The FDA's guidance on pediatric dose selection recommends allometric scaling using the exponent 0.75 for drugs with predominantly renal or hepatic clearance, expressed as: Pediatric dose = Adult dose x (Child weight / 70 kg)^0.75 12. Applied to a 30-kg child, this formula yields approximately 58% of the adult dose, or roughly 145 to 290 mcg per day from an adult range of 250 to 500 mcg. This is a mathematical starting point only, not a clinical recommendation, because the pharmacokinetics of AOD-9604 in children have never been studied.

Injection Site Rotation in Children

Subcutaneous injection in children under 12 requires special attention to injection site selection. The abdomen, anterior thigh, and upper arm are standard sites for pediatric subcutaneous therapy per American Academy of Pediatrics guidance on insulin injection in children 13. Site rotation charts should be provided at every visit to prevent lipodystrophy, which can confound interpretation of adiposity changes attributed to the peptide.

Hepatic and Renal Safety Surveillance

Peptide clearance in children under 12 relies on renal filtration and hepatic peptidase activity, both of which differ quantitatively from adult parameters. Glomerular filtration rate per body surface area is actually higher in children aged 2 to 12 than in adults, reaching approximately 127 mL/min/1.73m2 by age 2 and remaining stable through mid-childhood 14. Higher GFR means faster renal clearance, which may reduce systemic exposure relative to adults at the same dose, but it provides no protection against organ-specific toxicity.

Recommended Lab Panel

  • Comprehensive metabolic panel (CMP) including ALT, AST, alkaline phosphatase, creatinine, and BUN at baseline and every 6 months
  • Urinalysis with microscopy at baseline and every 12 months
  • ALT above 3x the upper limit of normal for age requires immediate peptide discontinuation 15

Alkaline phosphatase in growing children is physiologically elevated due to osteoblast activity and should not be misinterpreted as hepatic injury. Age-specific reference ranges must be used 16.
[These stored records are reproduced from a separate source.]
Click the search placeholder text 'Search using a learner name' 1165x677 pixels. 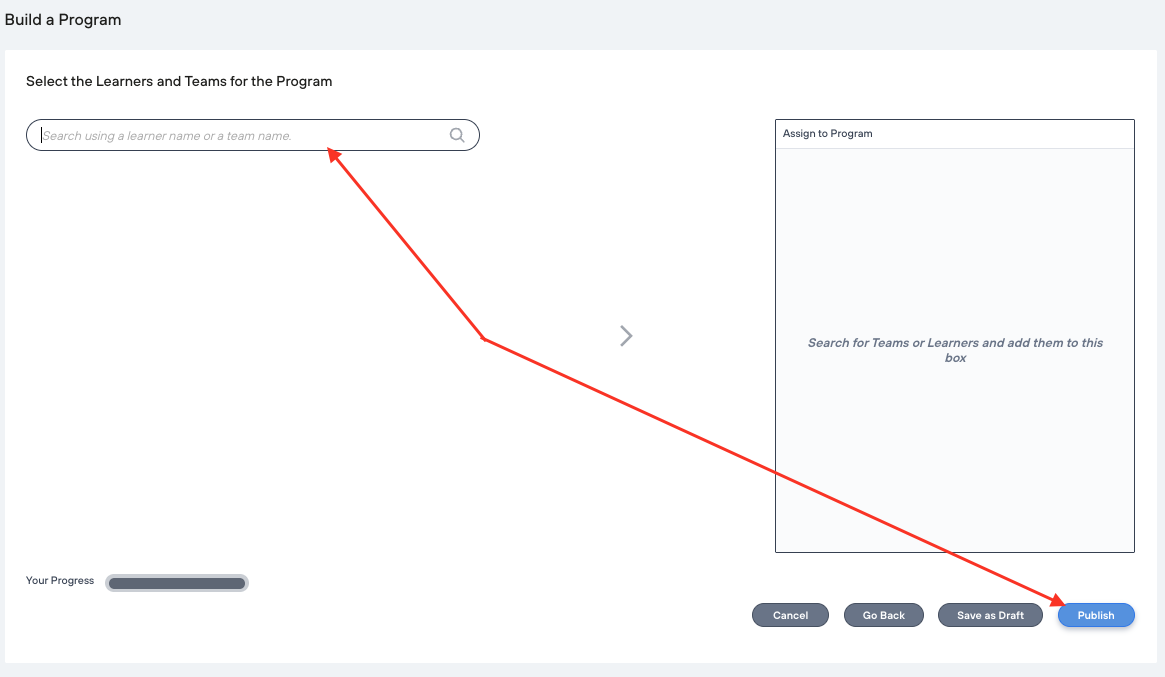(166, 136)
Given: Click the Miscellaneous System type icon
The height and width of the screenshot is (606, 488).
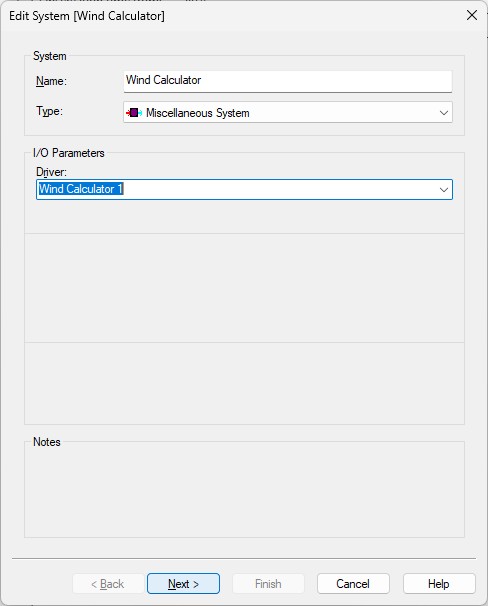Looking at the screenshot, I should 134,113.
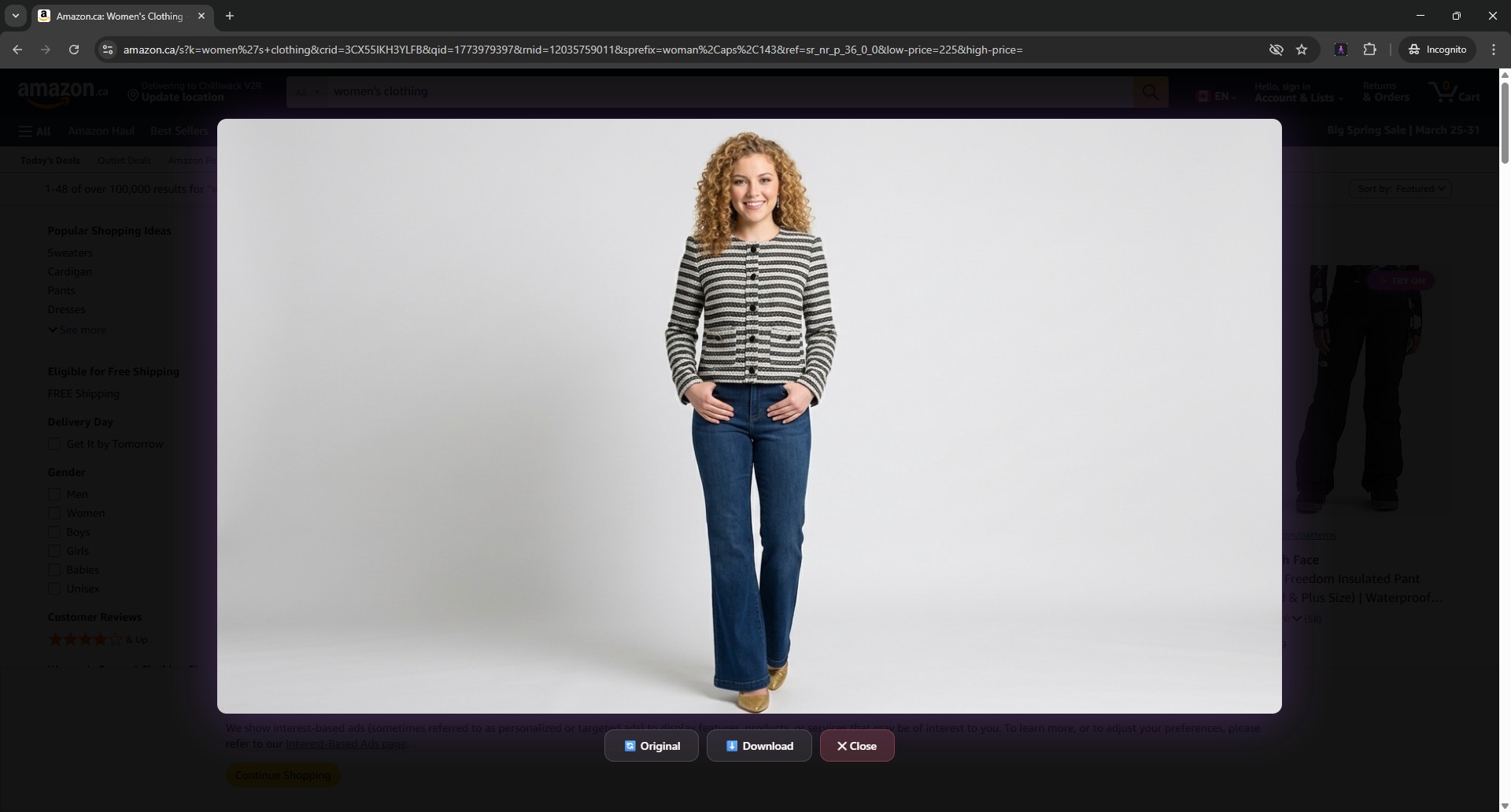Click the Chrome three-dot menu icon
Screen dimensions: 1511x812
[1493, 50]
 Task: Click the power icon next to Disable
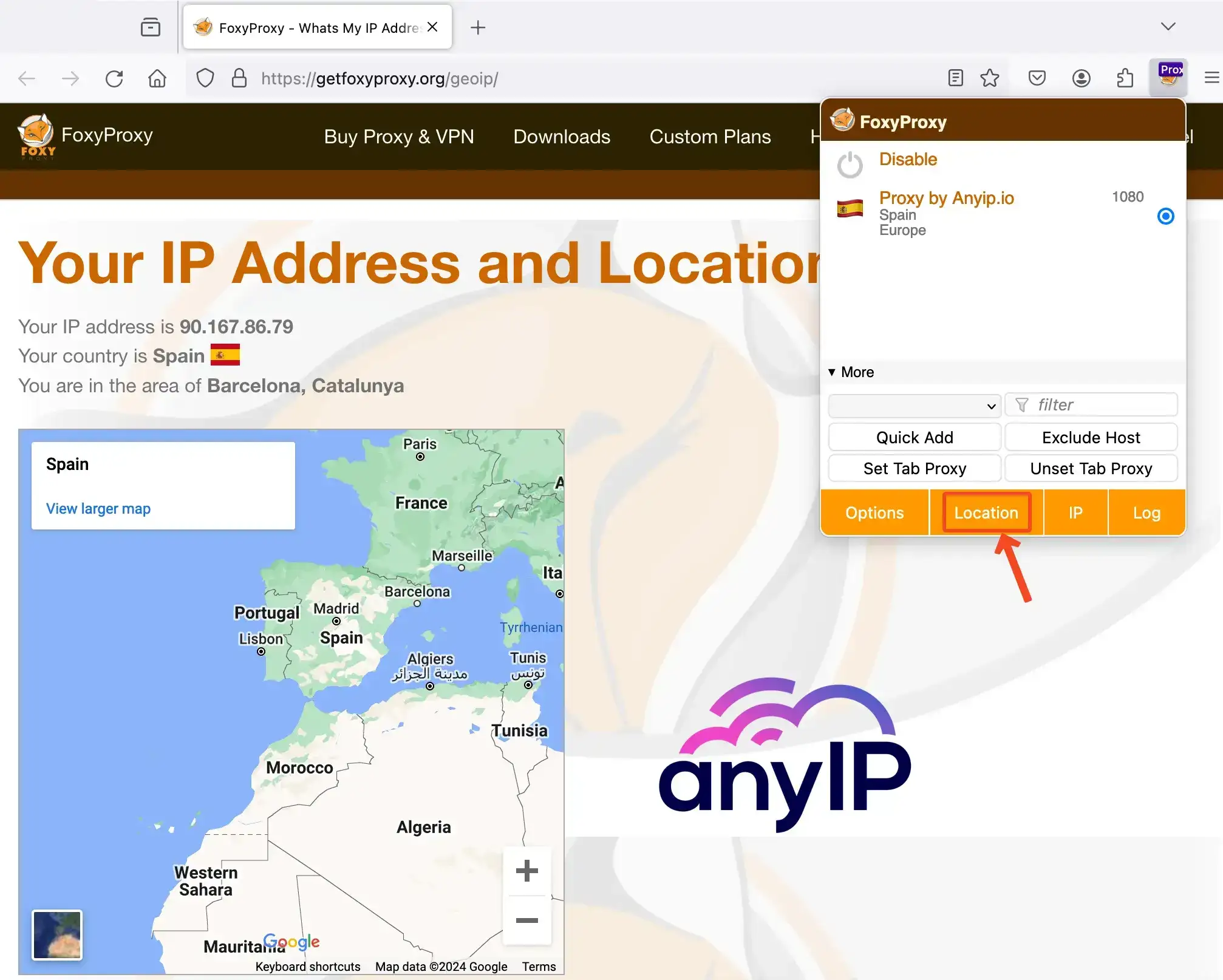point(850,164)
Informed Consent and Ethical Obligations

Prescribing an unapproved, unvalidated compound to a patient who cannot legally consent for themselves creates layered ethical obligations. The American Academy of Pediatrics policy on off-label drug use states that clinicians must disclose the investigational nature of the therapy, the absence of pediatric safety data, and all alternatives including approved pharmacotherapy 17.

For AOD-9604 in under-12 patients, a written informed consent document signed by both parents or legal guardians (where feasible) should include:

  • A statement that no pediatric clinical trials have been conducted
  • A description of all known adult adverse effects from available compounding literature
  • An explicit acknowledgment that long-term growth and endocrine effects are unknown
  • A clear discontinuation plan with specific trigger criteria

The HealthRX Pediatric Peptide Monitoring Framework defines three decision tiers. Tier 1 (Green) is defined by stable growth velocity within 25% of pre-treatment baseline, IGF-1 Z-score within -1 to +1 SD of baseline, HbA1c below 5.7%, and no adverse events. Tier 2 (Yellow) is defined by growth velocity decline of 25 to 40% from baseline, OR IGF-1 Z-score shift beyond +1.5 SD, OR fasting glucose 100 to 125 mg/dL. Tier 1 continues current dose with standard monitoring. Tier 2 requires dose reduction by 50%, repeat labs in 6 weeks, and mandatory pediatric endocrinology co-management. Tier 3 (Red) is defined by growth velocity decline greater than 40% from baseline, OR IGF-1 Z-score above +2 SD, OR HbA1c at or above 5.7%, OR any hepatic enzyme above 3x upper limit of normal. Tier 3 requires immediate peptide discontinuation and urgent specialist referral.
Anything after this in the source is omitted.